Work to be completed: Please set down, with no changes, every line of the material below from the one containing "Task: Click the dark maroon C2 occulter disk" through the end. Skip the pictures.

Data excerpts:
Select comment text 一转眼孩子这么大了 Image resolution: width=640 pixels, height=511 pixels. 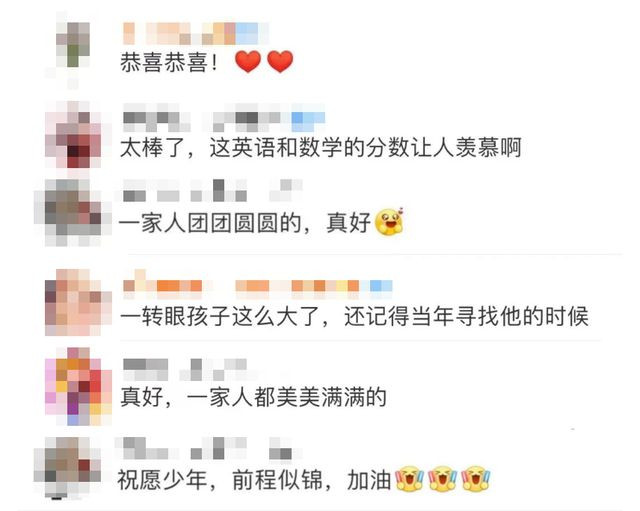222,316
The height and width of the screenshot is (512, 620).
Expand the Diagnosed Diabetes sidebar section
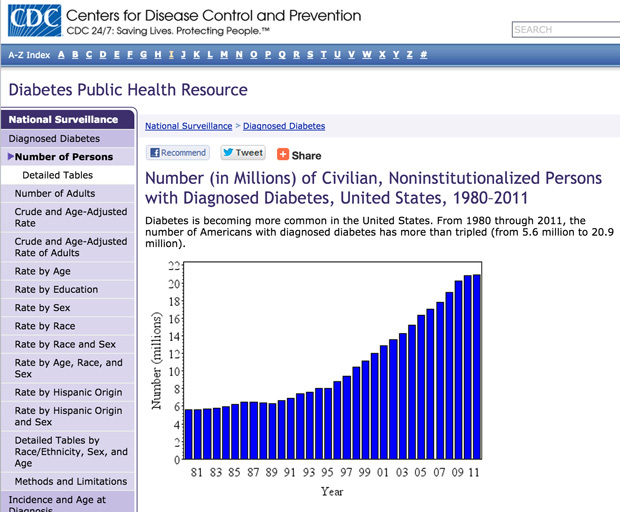click(54, 139)
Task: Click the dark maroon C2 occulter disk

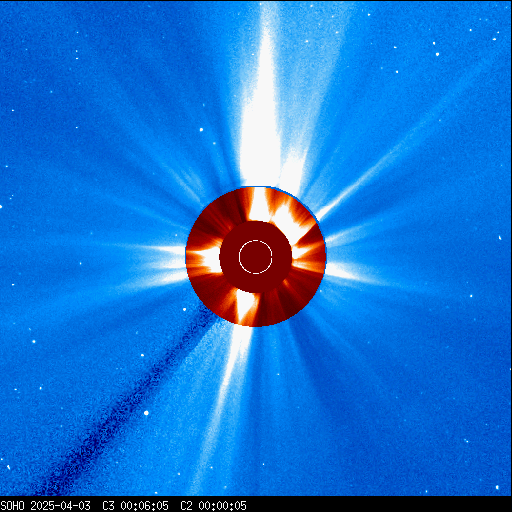Action: pos(256,257)
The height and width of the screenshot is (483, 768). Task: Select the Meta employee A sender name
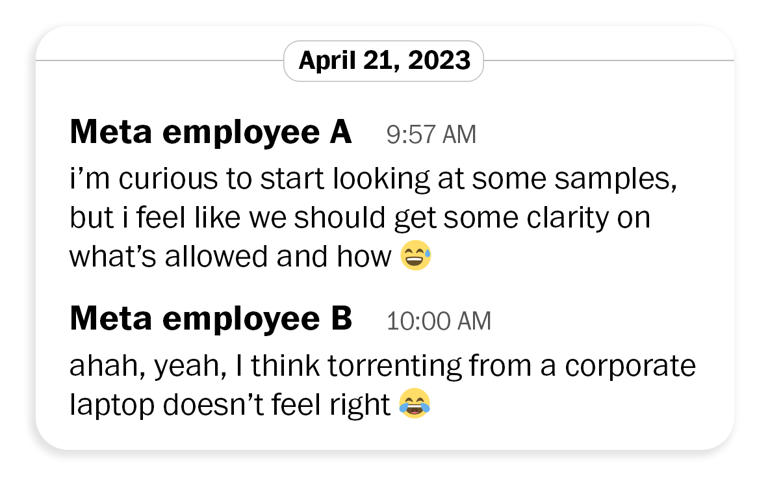click(210, 132)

Finished task:
Task: Click the dark maroon C2 occulter disk

Action: pos(256,257)
The height and width of the screenshot is (483, 768). Task: Select the Meta employee A sender name
click(210, 132)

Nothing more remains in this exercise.